Anti-3D7 AMA-1 serum pool (7% concentration)-mediated inhibition was reversed by a 1.75 μM concentration of 3D7, FVO, or the chimeric AMA-1 proteins. The percent invasion was calculated as (% parasitemia in test well/% parasitemia in adjuvant control well). RE (y axis) was determined by subtracting % invasion in the presence of FVO AMA-1 antigen from % invasion in the presence of the test antigen and then adjusting RE for 3D7 AMA-1 to 100% and FVO AMA-1 to 0% (not plotted). This calculation allowed the reversal of inhibition due to cross-reactive antibodies to be canceled out.
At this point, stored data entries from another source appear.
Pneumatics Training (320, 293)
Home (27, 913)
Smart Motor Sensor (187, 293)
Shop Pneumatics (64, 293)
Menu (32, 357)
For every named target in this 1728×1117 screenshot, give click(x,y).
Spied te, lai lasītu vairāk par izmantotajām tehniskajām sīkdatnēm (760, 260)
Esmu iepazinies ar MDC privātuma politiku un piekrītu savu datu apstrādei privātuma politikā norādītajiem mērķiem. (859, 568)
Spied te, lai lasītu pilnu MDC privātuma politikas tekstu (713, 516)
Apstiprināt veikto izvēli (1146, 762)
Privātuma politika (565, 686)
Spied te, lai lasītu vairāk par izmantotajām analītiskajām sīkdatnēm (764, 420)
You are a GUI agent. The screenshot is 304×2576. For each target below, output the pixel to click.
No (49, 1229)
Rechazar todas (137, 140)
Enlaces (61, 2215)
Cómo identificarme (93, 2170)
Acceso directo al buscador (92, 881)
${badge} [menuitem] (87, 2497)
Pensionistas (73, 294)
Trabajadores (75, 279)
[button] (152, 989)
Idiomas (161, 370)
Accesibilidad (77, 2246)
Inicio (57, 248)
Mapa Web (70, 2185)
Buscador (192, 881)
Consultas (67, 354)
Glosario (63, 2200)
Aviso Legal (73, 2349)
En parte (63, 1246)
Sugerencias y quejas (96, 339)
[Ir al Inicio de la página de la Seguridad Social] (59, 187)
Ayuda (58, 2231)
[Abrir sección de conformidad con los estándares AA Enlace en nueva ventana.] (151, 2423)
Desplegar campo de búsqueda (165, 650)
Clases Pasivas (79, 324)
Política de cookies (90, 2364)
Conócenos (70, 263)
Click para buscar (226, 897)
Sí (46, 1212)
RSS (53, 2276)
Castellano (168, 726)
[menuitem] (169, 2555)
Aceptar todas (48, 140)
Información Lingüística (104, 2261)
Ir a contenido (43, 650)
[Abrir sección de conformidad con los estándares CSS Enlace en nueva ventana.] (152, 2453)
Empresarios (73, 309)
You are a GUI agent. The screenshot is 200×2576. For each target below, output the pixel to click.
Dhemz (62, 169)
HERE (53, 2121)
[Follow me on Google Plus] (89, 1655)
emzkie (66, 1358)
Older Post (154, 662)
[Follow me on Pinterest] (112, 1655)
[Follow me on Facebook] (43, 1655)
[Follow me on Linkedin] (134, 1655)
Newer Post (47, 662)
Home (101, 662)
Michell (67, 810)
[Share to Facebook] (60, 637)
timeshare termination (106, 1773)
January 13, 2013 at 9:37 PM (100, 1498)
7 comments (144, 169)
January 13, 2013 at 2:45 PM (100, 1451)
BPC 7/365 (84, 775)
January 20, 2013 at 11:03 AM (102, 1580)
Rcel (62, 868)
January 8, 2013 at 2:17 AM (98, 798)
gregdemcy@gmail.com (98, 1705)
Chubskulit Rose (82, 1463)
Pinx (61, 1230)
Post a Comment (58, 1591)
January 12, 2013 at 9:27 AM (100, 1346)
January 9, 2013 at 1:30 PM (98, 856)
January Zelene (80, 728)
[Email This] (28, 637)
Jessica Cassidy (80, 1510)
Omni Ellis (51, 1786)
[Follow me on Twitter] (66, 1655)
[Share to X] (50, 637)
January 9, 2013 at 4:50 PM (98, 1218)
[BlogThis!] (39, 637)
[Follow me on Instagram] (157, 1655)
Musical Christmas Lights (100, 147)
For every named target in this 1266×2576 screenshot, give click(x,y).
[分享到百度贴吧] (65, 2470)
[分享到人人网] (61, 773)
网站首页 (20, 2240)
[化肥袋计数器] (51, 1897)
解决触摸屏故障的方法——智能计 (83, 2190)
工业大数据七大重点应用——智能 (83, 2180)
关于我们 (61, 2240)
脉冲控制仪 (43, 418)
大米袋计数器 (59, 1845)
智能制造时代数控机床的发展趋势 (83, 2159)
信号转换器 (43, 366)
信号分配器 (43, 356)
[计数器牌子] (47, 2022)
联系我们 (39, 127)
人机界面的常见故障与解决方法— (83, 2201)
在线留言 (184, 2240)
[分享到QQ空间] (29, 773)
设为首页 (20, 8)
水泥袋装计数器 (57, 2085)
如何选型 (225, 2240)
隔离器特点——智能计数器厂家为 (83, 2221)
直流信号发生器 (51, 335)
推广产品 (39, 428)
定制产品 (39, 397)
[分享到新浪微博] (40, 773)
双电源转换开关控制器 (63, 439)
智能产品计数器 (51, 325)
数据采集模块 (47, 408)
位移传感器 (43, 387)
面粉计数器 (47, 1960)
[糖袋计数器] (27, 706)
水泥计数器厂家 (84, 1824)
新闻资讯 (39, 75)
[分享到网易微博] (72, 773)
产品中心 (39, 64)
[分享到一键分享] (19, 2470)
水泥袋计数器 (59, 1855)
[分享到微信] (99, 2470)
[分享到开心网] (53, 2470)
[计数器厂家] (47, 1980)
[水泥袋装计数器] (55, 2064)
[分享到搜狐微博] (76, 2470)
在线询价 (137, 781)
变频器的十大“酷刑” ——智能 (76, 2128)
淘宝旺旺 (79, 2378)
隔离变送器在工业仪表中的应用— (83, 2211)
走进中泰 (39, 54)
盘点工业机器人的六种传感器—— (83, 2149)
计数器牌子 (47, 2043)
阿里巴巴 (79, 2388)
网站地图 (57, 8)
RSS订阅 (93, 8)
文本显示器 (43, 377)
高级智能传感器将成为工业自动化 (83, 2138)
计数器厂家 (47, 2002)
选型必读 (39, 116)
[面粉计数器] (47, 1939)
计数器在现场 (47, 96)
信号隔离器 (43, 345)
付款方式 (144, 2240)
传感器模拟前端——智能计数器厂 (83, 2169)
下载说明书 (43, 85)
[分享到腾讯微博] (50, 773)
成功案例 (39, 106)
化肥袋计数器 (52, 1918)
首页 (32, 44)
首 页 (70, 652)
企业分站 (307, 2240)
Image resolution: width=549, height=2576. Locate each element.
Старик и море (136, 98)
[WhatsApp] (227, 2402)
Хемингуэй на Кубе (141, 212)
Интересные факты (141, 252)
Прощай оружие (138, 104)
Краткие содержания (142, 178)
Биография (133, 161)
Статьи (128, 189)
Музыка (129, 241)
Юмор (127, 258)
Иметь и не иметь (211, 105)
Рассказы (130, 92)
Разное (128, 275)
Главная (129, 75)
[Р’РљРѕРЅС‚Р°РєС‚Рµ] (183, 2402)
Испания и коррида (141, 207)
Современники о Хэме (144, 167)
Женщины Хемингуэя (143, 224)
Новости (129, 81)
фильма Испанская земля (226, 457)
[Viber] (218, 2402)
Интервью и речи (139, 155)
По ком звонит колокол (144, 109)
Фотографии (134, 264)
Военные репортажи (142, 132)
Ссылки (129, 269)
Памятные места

Mean RE ± SD of three independent experiments is shown. RE/residue (dots) = mean RE/number of residues displayed by a particular chimera.

Fig. 6.

Left y axis (bars), concentration of IgG required for 50% invasion inhibition (ED₅₀) was determined against 3D7 and FVO target parasites. The mean ED₅₀ (± SD) was plotted from three separate GIA experiments (SI Fig. 12). Right y axis (circles), ELISA units (ng/ml IgG that resulted in OD₄₁₅ = 1.0) determined by using the homologous 3D7 or FVO AMA-1 coat antigens.

Fig. 7.

Individual rabbit sera from each vaccine group were tested in a GIA by using multiple serum dilutions against 3D7, FVO, CAMP, 7G8, HB3, DD2, and M24 strains (SI Fig. 14). The mean invasion (+SD) of three rabbits at 20% serum dilution was plotted.